Ciertamente, esta ingente información sobre el arte de todas las civilizaciones no sería impresionante por sí misma si no fuera porque el tratamiento crítico que le dio Malraux no hubiera estado siempre marcado por la pasión y la reflexión polémica más ardientes. Adelantándose varias décadas a lo que hoy constituye el uso social del arte, nada hubo, sin embargo, en su estilo literario que se parezca a la divulgación didáctica y, todavía menos, a la erudición histórica convencional. Pensaba que la sorprendente supervivencia del arte al margen del contexto histórico en el que surgió, que su "intemporalidad" eran el gran desafío al que tenían que responder cada uno de los hombres de nuestra época secularizada. Pero esta demanda constituía para él algo ineluctablemente individual: un compromiso, una cita histórica y singular que, sin la constante adhesión de una pasión renovada, convertiría el arte, todo el arte, el del pasado y del presente, en un yerto montón de ceniza, que barre un simple suspiro.

No es así extraño que el discurso de Malraux sobre arte sea el relato autobiográfico de una experiencia personal, y que, en la medida de su altísima exigencia, no halle acomodo en ninguna disciplina académica convencional. En este sentido, el autor de Las voces del silencio ha sido sistemáticamente silenciado por el discreto murmullo de un sinfín de profesionales contemporáneos, que no se atreven a interpelarle, porque no pueden ser sus interlocutores. Y no pueden serlo, porque, a diferencia de él, no viven el arte, sino a su costa, no dejando tras de sí más que escoriaciones, cenizas, a las que, sin una pizca de rescoldo, barre sin ruido una pequeña corriente de aire.

### Conjunto de registros
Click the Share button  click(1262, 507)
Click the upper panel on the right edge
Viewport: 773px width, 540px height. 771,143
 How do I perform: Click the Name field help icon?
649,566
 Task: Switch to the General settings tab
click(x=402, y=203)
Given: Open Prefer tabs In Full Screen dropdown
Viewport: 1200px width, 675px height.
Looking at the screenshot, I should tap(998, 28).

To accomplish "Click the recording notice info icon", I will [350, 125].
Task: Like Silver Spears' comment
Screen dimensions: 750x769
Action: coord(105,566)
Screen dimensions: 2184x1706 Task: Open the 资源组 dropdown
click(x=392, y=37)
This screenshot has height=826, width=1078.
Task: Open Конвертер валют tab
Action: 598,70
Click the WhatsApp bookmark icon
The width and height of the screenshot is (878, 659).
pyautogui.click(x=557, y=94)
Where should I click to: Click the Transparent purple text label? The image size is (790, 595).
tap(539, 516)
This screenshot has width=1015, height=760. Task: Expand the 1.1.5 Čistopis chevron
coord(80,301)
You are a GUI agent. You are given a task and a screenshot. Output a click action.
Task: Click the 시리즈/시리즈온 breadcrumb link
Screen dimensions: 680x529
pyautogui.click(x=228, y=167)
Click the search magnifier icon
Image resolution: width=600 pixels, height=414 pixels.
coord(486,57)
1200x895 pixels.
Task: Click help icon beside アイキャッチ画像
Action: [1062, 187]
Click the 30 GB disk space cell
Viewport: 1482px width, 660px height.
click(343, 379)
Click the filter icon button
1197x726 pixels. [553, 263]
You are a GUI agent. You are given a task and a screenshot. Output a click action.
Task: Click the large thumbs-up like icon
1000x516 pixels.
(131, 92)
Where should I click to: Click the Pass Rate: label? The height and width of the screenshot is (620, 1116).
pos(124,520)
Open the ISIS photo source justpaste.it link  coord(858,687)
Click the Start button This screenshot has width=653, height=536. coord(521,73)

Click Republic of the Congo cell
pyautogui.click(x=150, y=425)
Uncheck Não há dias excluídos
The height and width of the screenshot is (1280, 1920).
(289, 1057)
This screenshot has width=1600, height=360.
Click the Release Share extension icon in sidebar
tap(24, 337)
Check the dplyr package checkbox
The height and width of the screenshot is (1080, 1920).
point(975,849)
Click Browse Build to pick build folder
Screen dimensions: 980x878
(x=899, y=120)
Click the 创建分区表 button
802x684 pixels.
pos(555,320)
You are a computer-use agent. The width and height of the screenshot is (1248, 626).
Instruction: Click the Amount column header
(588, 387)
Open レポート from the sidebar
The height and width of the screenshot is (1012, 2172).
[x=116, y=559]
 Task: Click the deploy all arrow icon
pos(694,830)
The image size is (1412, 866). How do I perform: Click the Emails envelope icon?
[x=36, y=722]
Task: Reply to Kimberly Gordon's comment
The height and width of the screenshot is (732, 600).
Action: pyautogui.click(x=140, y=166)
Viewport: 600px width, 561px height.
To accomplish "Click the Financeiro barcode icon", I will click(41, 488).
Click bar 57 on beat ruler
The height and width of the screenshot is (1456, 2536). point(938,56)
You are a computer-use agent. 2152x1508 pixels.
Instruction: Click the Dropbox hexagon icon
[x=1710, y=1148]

### Tarea asignada
Según el fragmento sobre Malraux, ¿qué consideraba él el gran desafío al que debía responder cada uno de los hombres de nuestra época secularizada?

### Respuesta correspondiente
La sorprendente supervivencia del arte al margen del contexto histórico en el que surgió, es decir, su "intemporalidad".